Visibility and Access
The motto of “design for life” continually influences Duke Inc.’s developments. “Every site is different,” he says. “People live a certain way in Houston, but they live a different way in Austin. So you’ve got to be able to adapt and design these projects.”
One of Duke Inc.’s latest projects is 304 garden-style apartments in Round Rock, Texas. Stone estimates the breakdown of bedrooms in the units will be approximately 55 to 60 percent one-bedroom, 30 to 35 percent two-bedroom and the remainder three-bedroom. Construction is due for completion by the end of 2014.
When locating projects, besides location – such as the types of jobs, schools and amenities in the area – two other factors are of equal importance to Stone. “Access to me is critical – access and visibility,” he says. “It can be the most visible location in the world, but if I’m out in farm pasture, that’s a hard sell.”

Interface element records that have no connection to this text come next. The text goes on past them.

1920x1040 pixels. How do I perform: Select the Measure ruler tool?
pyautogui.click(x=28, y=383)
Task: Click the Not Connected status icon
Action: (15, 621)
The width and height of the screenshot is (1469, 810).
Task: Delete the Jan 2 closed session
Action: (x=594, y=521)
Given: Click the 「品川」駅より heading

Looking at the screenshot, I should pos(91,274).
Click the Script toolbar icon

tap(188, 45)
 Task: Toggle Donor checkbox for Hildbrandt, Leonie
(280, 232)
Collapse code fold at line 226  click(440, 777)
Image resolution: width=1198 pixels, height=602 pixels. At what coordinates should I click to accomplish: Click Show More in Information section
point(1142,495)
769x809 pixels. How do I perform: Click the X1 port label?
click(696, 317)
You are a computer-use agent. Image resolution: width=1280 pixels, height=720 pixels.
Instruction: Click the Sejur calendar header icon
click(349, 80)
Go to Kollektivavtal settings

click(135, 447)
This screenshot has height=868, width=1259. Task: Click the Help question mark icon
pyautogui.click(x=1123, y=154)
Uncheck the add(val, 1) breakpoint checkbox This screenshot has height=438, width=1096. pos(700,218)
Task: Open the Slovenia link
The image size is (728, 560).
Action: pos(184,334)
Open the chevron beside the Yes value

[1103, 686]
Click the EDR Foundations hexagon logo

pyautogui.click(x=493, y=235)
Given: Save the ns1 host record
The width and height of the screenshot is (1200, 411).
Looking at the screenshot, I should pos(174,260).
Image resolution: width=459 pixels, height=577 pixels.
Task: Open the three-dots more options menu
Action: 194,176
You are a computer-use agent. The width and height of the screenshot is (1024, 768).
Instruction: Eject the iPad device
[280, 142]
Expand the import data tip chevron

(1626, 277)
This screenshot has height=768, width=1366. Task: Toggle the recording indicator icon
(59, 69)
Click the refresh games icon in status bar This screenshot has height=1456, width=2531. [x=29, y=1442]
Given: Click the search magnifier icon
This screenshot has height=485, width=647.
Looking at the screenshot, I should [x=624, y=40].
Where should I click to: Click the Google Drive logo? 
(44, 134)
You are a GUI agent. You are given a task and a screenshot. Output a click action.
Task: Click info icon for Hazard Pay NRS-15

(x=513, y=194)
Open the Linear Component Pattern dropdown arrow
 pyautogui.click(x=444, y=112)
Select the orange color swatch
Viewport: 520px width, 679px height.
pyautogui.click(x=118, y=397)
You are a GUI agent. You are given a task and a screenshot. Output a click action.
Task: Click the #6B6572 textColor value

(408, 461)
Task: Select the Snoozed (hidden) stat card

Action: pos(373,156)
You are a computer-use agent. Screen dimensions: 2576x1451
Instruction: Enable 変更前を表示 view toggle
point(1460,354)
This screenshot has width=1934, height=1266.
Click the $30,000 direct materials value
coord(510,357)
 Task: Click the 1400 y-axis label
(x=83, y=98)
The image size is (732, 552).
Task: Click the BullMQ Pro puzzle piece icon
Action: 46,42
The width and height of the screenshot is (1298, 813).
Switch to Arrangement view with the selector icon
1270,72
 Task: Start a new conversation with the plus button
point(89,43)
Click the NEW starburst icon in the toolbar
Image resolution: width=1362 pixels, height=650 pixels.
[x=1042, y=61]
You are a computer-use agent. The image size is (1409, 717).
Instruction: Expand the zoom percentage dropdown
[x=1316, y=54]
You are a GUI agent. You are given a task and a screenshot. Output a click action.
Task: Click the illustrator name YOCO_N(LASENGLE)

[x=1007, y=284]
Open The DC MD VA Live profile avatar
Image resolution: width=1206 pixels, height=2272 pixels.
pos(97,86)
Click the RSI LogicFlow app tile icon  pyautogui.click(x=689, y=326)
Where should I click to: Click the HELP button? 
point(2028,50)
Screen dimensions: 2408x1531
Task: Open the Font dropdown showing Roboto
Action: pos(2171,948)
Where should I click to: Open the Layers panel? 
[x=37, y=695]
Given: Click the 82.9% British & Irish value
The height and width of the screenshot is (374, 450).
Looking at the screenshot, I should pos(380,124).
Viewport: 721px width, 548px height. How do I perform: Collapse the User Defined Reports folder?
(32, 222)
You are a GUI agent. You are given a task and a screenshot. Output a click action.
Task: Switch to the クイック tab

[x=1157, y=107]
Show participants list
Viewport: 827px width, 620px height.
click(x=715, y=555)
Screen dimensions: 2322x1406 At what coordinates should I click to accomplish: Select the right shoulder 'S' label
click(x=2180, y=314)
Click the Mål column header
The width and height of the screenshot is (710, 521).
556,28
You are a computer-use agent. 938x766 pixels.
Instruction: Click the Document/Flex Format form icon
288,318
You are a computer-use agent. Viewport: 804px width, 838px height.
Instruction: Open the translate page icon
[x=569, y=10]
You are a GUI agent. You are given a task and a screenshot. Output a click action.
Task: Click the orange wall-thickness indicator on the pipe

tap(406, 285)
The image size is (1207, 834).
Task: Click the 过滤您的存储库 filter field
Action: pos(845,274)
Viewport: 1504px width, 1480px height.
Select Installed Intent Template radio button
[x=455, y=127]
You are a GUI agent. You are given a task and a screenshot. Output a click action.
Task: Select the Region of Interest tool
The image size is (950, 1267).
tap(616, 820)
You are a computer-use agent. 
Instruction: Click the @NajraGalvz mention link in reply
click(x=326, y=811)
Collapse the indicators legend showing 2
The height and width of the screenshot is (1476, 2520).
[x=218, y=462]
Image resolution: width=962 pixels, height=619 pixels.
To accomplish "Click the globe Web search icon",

For the future, Stone is considering geographic expansion. “I can see us doing something out of state, be it Arizona, Colorado or Oklahoma,” he predicts. “We’re not averse to going other places. It would just have to be the right opportunity and the right time.”
Duke Inc. founder R. Jerry Stone Jr., who is very active in the business, has handed day-to-day responsibilities to his son, who does not see expanding into other types of developments. “That’s all I know how to do – apartments,” the younger Stone says. “I learned how to ride a bike 22 years ago, and I hope I get to ride that bike for a long time.”